Commune.1, Cape Town
06.04.2016 – 23.06.2016
Monuments – and the impulse to create them – are really quite painfully ironic. Michael Taussig opaquely sums this irony up in Defacement when he suggests that monuments form an example of a ‘public secret’, which is to say that they are effectively non-existent until an act of defacement transforms them from an excess of invisibility to an excess of visibility. Besides the Ozymandias-ish hubris of it all, to be turned into a monument seems a bit like a form of Ancient Greek punishment; one where immortality entails having pigeons shit on your likeness for eternity (preferable to an eagle pecking out your liver I suppose).
At any rate, as a consequence of the various Fallist movements active in the country at the moment, it’s safe to say that there is currently an excess of visibility of monuments in South Africa; be they Rhodes statues, busts, artworks or even ingrained institutional colonial/racist attitudes. In response to this political climate, Commune.1’s group exhibition ‘New Monuments’ aims to reassess the idea of the monument and the visual symbols and ideologies encompassed by it.
The exhibition is initially a bit anticlimactic for the viewer in the sense that a phrase like ‘New Monuments’ inevitably conjures images of grand, towering sculptures. To instead encounter a nursery of petit monument maquettes clustered in the center of the gallery’s double-storey space marks the exhibition’s first sly play with the assumptions of monument ideology. Any attempt to produce a blockbuster exhibition would of course be perpetuating the logic which monuments wish to take as given. The included works run the gamut from politically confrontational to whimsical, introspective and even quite funny (see: Davis Ndungu’s endearing ‘quintessentially African’ figure made from flip flops which have washed up along the coast of Kenya).

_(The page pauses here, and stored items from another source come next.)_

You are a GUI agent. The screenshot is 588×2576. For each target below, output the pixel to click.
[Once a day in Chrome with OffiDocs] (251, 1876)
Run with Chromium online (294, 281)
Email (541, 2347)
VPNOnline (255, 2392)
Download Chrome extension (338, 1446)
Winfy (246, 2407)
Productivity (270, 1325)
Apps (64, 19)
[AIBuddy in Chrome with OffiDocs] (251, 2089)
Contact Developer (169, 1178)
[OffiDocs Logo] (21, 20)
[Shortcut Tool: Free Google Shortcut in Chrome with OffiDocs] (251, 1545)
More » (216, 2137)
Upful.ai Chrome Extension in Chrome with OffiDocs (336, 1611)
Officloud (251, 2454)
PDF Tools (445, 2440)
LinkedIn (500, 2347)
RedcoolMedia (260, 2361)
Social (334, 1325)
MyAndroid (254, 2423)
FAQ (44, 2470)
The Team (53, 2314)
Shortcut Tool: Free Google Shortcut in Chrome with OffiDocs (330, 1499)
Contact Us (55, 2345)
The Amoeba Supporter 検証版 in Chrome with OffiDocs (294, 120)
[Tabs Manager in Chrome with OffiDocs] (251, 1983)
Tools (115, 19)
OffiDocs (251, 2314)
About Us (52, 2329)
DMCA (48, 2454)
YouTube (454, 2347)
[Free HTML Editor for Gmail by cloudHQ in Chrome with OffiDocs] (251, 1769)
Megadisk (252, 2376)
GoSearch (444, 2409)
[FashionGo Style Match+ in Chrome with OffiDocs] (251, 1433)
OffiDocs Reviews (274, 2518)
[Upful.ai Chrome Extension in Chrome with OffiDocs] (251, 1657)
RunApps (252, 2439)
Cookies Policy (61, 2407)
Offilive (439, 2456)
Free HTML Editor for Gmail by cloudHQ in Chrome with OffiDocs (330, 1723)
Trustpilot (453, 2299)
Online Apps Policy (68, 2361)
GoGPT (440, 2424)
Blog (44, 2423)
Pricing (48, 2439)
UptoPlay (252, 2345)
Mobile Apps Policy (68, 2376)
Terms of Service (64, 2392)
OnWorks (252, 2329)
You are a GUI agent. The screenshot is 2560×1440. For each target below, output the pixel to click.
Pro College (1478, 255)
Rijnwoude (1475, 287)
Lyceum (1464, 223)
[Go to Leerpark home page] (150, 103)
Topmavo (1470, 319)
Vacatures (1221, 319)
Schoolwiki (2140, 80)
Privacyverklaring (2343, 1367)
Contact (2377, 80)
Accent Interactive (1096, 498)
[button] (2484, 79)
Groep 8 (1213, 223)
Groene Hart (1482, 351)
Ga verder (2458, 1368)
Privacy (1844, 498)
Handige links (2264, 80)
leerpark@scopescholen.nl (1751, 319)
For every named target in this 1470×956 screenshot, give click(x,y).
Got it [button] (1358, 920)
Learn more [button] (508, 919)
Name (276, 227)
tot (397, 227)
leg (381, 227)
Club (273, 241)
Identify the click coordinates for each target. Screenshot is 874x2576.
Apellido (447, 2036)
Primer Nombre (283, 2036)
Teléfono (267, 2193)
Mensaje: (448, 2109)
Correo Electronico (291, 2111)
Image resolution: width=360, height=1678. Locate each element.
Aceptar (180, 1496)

Formally, the works on ‘New Monuments’ are a bit of a mixed bag; most are successful although some don’t quite hit their mark (Marlene Steyn’s leap from ink/paint to ceramic loses quite a bit of the fundamental charm of her work). Ultimately though, this is an exhibition where the actual works are largely secondary to the underlying ideas which they embody and the perspectives they contribute to the broader discussion.
Lungiswa Gqunta provides the most militant and direct answer to the question of the role of monuments in a decolonialised South Africa with What’s this monument thing?!, an vacant plinth set atop a number of cement-filled glass bottles, rags protruding from their lips referencing petrol bombs. More or less situated as the centrepiece of the exhibition, the plinth serves as a surrogate for the every-monument; declaring the artist’s recommendation of what to do with the impulse for placing things on a pedestal. Besides being a concise iconographic statement, the work also fits in snugly with Gqunta’s broader practice, in which fire has been a recurring motif for rebirth.
Caitlin Mkhasibe’s sound installation UNSOUND offers a flipside to this equation; in which destruction serves as the disease rather than the cure. Her sound recordings capture the horrific noise pollution caused by the recent demolition of an area in Observatory by Rawson Developers, with the intent of building a 10-storey luxury apartment block completely at odds with the heritage housing surrounding it. Departing from the idea of monumental form more drastically than the other works, the recordings here become a sort of monument to white capital’s disregard of the wishes of a community; at least until construction on the towering Barad-dûr is completed.
Throughout the emerging conversations around monuments in South Africa is the problem of substitution rather than replacement; whether monuments can exist without perpetuating hegemony and reinforcing oppressive structures from new sources. “What does it mean when we topple one statue and put the image of a cis heterosexual man up there again?” was one of the key questions posed by UCT Trans Collective member HeJin Kim during their disruption of the Rhodes Must Fall exhibition earlier this year. Siwa Mgoboza’s Live and Let Live: Libertina Leading the Beings emerges as a potential response to this, reimagining Eugène Delacroix’s Lady Liberty as Libertina, an isishweshwe-clad Yinka Shonibare meets Athi-Patra Ruga figure leading a revolutionary call to reimagine ‘people’ as ‘beings’ (defined by the artist as hybrid individuals totally conscious and thriving on contradictions and clashes). By referencing existing imagery, Mgoboza’s work relays the ideological possibility that a more progressive society needn’t be some future thing which has to emerge from scratch; but is latently awaiting the collective decision to embrace empathetic consciousness.
One of the absolute highlights of the exhibition is Olivié Keck’s achingly beautiful ceramic Deep Dreamer; which reads here as a kind of mournful Pietà sans Christ. Admittedly this is quite far removed from Keck’s artist statement, but nevertheless contextualised as monument within the exhibition the work brings to mind the increased spotlight focused on campus rape/sexual harassment incidents at UCT, Rhodes and Wits over the last year. A particularly heinous example of previous excessive invisibility, the public confrontation of these critical issues no doubt coincides with an ever-strengthening support base empowered to transformation.